'''

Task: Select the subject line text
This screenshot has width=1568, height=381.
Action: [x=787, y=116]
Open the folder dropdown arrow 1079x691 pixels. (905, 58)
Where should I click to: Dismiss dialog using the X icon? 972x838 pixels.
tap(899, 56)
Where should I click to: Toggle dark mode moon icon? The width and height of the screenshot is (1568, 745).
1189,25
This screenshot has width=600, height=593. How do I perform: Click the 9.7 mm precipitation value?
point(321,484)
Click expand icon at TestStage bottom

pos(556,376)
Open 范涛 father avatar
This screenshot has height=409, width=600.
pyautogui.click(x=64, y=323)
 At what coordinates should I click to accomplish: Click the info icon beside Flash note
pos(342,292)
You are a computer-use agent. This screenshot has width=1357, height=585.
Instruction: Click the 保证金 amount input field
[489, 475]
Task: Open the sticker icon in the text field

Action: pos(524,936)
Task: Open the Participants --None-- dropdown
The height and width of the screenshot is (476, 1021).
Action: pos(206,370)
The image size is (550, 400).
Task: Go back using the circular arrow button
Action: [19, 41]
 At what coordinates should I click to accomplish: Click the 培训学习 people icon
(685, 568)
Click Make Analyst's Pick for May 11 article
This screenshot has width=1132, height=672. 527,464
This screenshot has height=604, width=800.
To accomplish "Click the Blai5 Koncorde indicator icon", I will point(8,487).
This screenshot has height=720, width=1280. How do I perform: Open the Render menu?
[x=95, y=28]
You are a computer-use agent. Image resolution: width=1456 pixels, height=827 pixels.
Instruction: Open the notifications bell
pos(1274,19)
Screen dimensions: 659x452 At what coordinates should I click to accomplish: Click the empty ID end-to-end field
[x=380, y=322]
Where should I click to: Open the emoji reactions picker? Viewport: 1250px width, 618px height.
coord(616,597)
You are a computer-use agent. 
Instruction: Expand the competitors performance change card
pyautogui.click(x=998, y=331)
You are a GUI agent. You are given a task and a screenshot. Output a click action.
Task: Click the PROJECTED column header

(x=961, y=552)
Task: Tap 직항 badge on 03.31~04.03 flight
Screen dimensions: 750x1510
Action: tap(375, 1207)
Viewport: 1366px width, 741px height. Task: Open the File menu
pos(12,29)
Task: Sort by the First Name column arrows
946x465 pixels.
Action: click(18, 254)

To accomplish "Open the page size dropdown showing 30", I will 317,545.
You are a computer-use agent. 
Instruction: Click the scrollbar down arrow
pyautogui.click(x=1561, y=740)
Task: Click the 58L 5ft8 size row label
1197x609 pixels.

'''

[Exercise aim] Select every line above that contains the word "agent", and copy it.

[Task result]
You are a computer-use agent. This screenshot has width=1357, height=585.
You are a computer-use agent. Image resolution: width=1456 pixels, height=827 pixels.
You are a computer-use agent. 
You are a GUI agent. You are given a task and a screenshot. Output a click action.
You are a computer-use agent. 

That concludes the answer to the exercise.